Anonymous wrote:
Anonymous wrote:
Anonymous wrote:
Anonymous wrote:
Anonymous wrote:
Anonymous wrote:In my sophomore year, I withdrew from orgo 2 weeks in and made arrangements to take it at summer school. I couldn’t manage the bandwidth it took to think through the reactions plus 4 other courses. Once I was in the summer class and thinking about nothing but orgo (and my mindless 2nd shift job), it finally made sense and came together.
Finding a summer orgo class that you can transfer may be the answer. I was not pre-med but my class was 98% pre-meds who knew the secret.
Another option, is to find a OC class at a community college that the university will accept. My brother did that years ago and it was the only way he would have made it through pharmacy school.
I have a PhD in Chem and hated Organic.
I’m the PP you’re replying to and I was at an Ivy. We were allowed to transfer in 2 outside classes so I went home to a local small, private university with a strong nursing program to take orgo. I chose it based on affordable cost and reputation of the course and professor. Kids from my HS passed down the info about the class.
Start asking around- kids who are seniors in college or in med school who went to your kid’s high school will have local recommendations.
Even if your college accepts the transfer, how do you know the medical school you apply to will view it as the same rigor?

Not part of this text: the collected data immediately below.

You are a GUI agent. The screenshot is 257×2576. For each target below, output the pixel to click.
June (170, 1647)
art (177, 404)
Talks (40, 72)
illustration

Orgo is the same rigor whenever you go. This isn’t high school honors history vs. regular history. Score well on your MCATs, get a great GPA and get As in all your pre-reqs and no one will question rigor.
Now if you had a lot of Cs in pre-reqs at your Ivy and an A in a pre-req at a non-Ivy, then yeah, it would raise red flags
Having taught and taken orgo at different universities, this isn't true. The basics are the same, but amount of content covered and the difficulty of tests can vary a lot.
Just as examples, my experience was that William and Mary covered a ton of material, including graduate level content, and was very comprehensive. U of Arizona had a easy curriculum and tests. UCLA was super over-subscribed so the tests were multiple choice and focused on minutiae to weed out pre-meds and didn't really test understanding. Berkeley had difficult exams that focused on problem solving and reaction mechanisms.